| TASK INPUTS |
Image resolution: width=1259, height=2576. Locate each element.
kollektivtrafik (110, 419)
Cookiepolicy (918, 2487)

--

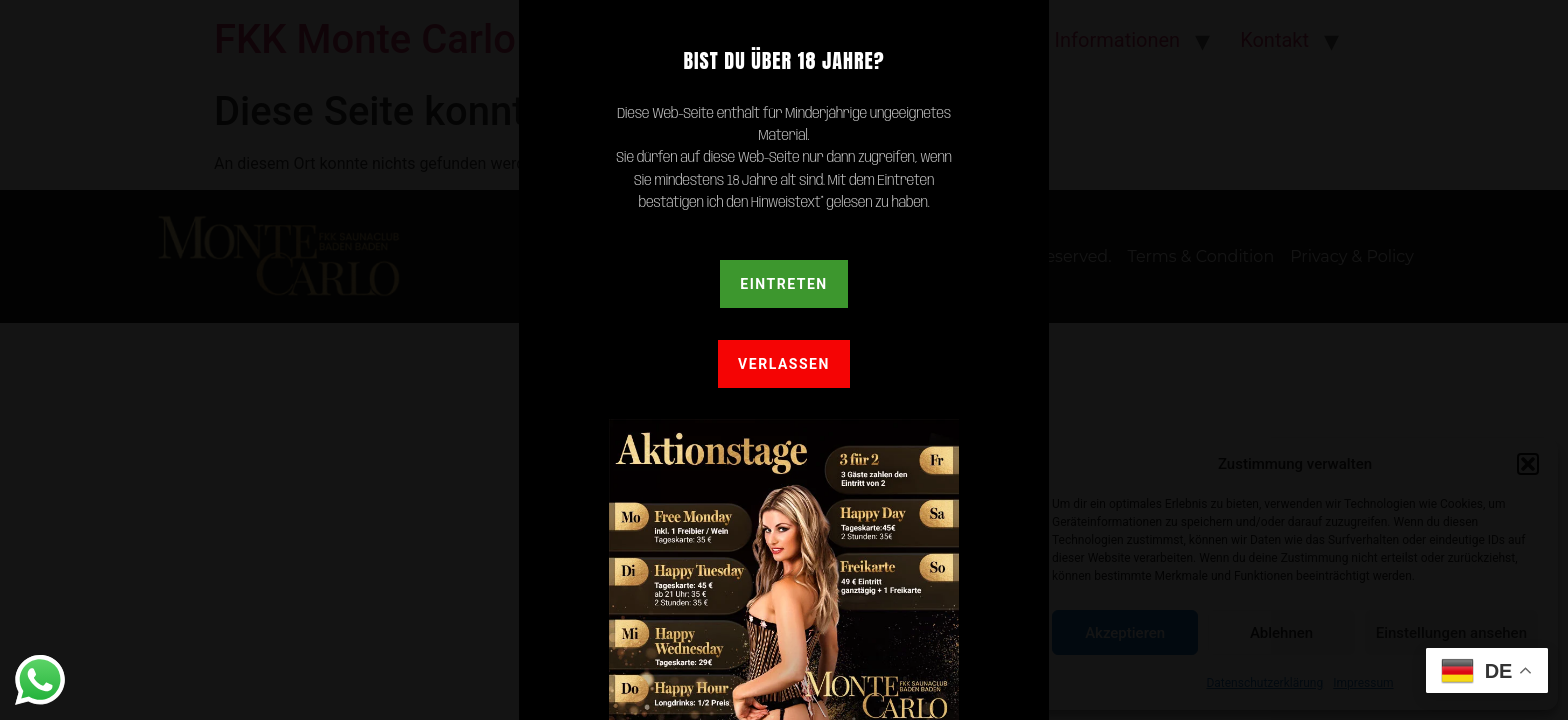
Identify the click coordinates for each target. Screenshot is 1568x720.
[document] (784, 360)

| PROBLEM REQUIREMENTS |
Reproduce unchanged everything from the row containing "Image resolution: width=1259, height=2576." down to the row containing "kollektivtrafik (110, 419)", including both of those rows.

| ANSWER TO THE PROBLEM |
Image resolution: width=1259, height=2576. Locate each element.
kollektivtrafik (110, 419)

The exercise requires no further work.